Materials and methods

Type of study / information:
The objective of the study was to determined whether handling receipt paper results in measurable absorption 4-hydroxyphenyl 4-isoprooxyphenylsulfone (BPSIP), BPA or BPS.
Endpoint addressed:
dermal absorption
Test guideline
Qualifier:
no guideline required
GLP compliance:
no

Method

Ethical approval:
confirmed, but no further information available
Details on study design:
The main objective of this study was to test the hypothesis that occupational exposure to thermal receipt paper results in increased urine and/or serum levels of BPA or its analogues in cashiers when measured shortly after they complete a work shift compared with levels measured > 24 hr after completing a shift. The analyses of biospecimens from cashiers were matched with analyses of receipt paper samples provided by the cashiers. The levels of BPA,BPS and BPSIP were compared in urine from cashiers with those in urine from non-cashiers. A total of 77 cashiers were included in the analysis. Cashiers were grouped into receipt categories based on the dominant analyte detected in the paper (BPA = 33, BPS = 32, BPSIP = 12). Urine samples were also collected from 25 non-cashiers.

Receipt, blood, and urine sample collection:
Care was taken to avoid possible BPA contamination from laboratory materials and equipment by using glass pipets and polypropylene containers, including water blanks for blood and urine collection and processing procedures, and providing special instructions to CRU staff.
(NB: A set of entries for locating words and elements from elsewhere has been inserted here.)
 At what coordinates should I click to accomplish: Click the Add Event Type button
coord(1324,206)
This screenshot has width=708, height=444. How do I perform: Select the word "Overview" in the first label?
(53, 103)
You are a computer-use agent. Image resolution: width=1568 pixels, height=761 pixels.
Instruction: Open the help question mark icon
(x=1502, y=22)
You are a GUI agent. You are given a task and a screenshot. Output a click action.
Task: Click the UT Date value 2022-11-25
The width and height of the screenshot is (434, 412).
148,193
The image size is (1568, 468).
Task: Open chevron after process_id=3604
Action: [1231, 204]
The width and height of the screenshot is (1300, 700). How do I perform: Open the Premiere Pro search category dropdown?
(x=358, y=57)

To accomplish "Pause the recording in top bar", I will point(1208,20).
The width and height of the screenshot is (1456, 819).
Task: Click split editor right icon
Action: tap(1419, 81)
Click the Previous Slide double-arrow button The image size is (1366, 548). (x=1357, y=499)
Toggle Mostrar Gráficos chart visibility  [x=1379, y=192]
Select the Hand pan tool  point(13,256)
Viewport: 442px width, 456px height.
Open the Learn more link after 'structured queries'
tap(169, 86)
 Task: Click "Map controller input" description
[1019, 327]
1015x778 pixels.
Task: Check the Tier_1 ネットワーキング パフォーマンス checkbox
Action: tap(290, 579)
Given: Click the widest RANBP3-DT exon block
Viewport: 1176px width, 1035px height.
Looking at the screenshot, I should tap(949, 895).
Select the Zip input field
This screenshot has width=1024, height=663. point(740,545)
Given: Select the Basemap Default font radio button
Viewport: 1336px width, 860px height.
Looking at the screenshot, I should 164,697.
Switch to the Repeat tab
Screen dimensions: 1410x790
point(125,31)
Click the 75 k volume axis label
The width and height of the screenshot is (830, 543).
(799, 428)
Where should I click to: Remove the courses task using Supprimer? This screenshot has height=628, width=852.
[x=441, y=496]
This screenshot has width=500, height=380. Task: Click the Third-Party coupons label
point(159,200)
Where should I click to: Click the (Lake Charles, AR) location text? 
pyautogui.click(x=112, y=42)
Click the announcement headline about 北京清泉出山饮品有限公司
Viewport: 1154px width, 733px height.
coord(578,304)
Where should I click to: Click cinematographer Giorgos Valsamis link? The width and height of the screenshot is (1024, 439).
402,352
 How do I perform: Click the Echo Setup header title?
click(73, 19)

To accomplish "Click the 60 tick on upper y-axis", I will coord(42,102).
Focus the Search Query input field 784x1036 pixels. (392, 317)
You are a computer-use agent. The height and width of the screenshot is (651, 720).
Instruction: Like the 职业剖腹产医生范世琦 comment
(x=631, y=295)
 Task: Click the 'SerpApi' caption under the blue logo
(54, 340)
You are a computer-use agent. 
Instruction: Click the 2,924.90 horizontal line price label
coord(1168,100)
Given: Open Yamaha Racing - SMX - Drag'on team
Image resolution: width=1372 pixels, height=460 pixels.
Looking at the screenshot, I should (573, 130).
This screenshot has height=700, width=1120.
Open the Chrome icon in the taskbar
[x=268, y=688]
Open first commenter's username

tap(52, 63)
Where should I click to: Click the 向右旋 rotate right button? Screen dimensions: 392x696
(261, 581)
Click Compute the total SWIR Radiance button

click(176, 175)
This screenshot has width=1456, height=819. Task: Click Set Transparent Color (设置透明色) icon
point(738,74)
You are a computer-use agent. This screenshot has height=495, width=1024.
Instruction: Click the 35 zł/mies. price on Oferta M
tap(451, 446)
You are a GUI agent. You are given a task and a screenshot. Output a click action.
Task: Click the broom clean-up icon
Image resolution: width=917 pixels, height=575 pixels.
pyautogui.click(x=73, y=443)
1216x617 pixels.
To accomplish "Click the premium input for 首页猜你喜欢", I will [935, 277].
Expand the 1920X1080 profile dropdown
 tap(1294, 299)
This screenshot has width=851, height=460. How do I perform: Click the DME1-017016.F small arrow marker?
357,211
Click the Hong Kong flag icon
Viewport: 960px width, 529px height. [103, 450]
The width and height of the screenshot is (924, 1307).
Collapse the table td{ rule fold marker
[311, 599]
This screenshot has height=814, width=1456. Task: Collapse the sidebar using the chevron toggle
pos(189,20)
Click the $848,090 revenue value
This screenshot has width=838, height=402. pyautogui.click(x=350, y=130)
Each cashier provided a receipt sample from her/his place of employment that was at least 12 in long and was stored in a Ziploc1 bag (these bags do not contain BPA). Two sets of samples were collected from each cashier, one “post-shift” sample collected within 2 hr of completing a work shift, and one “preshift” sample collected at least 24 hr after a work shift had been completed.
Urine samples were collected in polypropylene collection cups (Andwin Scientific). Water blanks using high-performance liquid chromatography (HPLC)-grade water were prepared in the same manner and collection containers as the blood and urine samples.
One-milliliter samples of serum, urine, and two water blanks (one for blood, one for urine) were aliquoted into four 1.5-mL polypropylene microcentrifuge tubes (Sarstedt) for storage. Samples were stored at -80°C, shipped on dry ice to NCTR for analysis, and stored at -60°C until analyzed.
LC/MS/MS determinations in urine and serum:
BPSIP was analyzed in urine and serum using the LC. Concentrations of BPSIP were initially evaluated using 13C12-BPA as a surrogate internal standard. The method performance was evaluated during the BPS validation procedure using control and spiked matrices. The validation procedure produced acceptable precision and accuracy ranges. However, when actual cashier serum or urine was analyzed, the method failed because of the wide range of suppression observed on the13C12-BPA, which did not affect the BPSIP. Because no other suitable internal standard could be identified for quantification of BPSIP, semi-quantitative results were evaluated as either above or below the LOD for urine (0.01—0.02 ng/mL) and serum (0.005-0.008 ng/mL). Subsequently, all urine samples containing total BPSIP above the daily limit of quantitation (LOQ) (0.03—0.06 ng/mL) were quantified using the method of standard addition, where two aliquots of each sample were analyzed: One aliquot was spiked with a known amount of BPSIP matched to the target concentration, which was based on the value estimated from the original analysis; the other aliquot was not spiked. The control human urine sample from the laboratory volunteer was also analyzed in duplicate with standard addition to provide a background value of contamination during sample preparation. The amount of BPSIP was quantified by dividing the area under the chromatographic peak of the unspiked sample with the area under the chromatographic peak of the spiked sample minus the area of the unspiked sample and multiplying by the amount of BPSIP added in ng/mL. The background value generated from the control urine was subtracted from each sample before results were reported. All serum samples contained total BPSIP below the LOQ (0.015-0.024 ng/mL) and were not analyzed further.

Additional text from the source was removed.